题目
You are given two non-empty linked lists representing two non-negative integers. The digits are stored in reverse order and each of their nodes contain a single digit. Add the two numbers and return it as a linked list.

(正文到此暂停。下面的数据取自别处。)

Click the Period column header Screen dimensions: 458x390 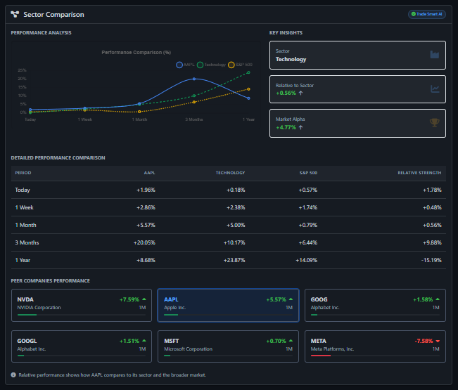pos(23,172)
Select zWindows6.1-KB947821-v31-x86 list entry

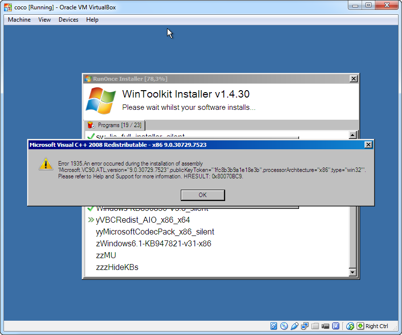(154, 243)

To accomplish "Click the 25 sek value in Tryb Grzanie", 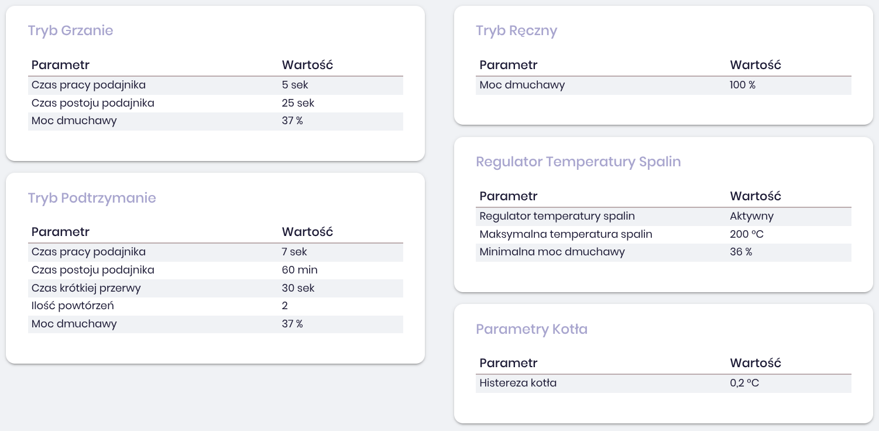I will click(x=298, y=103).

You may assume the two numbers do not contain any leading zero, except the number 0 itself.
Example:
Input: (2 -> 4 -> 3) + (5 -> 6 -> 4) Output: 7 -> 0 -> 8 Explanation: 342 + 465 = 807.
分析
真的想不到我打这道题打了半个小时。。。。其实是个很简单的东西呀,就是链表相加,从左到右加起来就可以了,遇到满10的进一位。一开始我是直接转化成整数然后取回文数,然后相加,再生成链表,然后发现这样做会超出long long的表示范围。于是就改成将链表数据转移到两个数组当中,然后数组逐项相加,冯十进一就ok啦。注意结果的位数是不是多了一位。比如两个二维数相加结果可能是三位数。简单的问题,毫无算法可言。
代码
/**
* Definition for singly-linked list.
* struct ListNode {
* int val;
* ListNode *next;
* ListNode(int x) : val(x), next(NULL) {}
* };
*/
class Solution {
public:
ListNode* addTwoNumbers(ListNode* l1, ListNode* l2) {
ListNode* p1 = l1;
ListNode* p2 = l2;
int t[100] = {0};
int t2[100] = {0};
int size = 0;
while(p1!=NULL)
{
t[size++] = p1->val;
p1 = p1->next;
}
int s=0;
while(p2!=NULL)
{
t2[s++] = p2->val;
p2 = p2->next;
}
if(s>size) size=s;
for(int i=0;i<size;i++)
{
t[i] = t[i] + t2[i];
if(t[i]>=10)
{
t[i]%=10;
t[i+1]+=1;
if(i==size-1) size++;
}
}
ListNode* p = NULL;
ListNode* head = NULL;
int n = 0;
while(n<size)
{
if(n==0)
{
head = new ListNode(t[n]);
p=head;
}
else
p->next = new ListNode(t[n]);
if(n!=0)
p = p->next;
++n;
}
return head;
}
};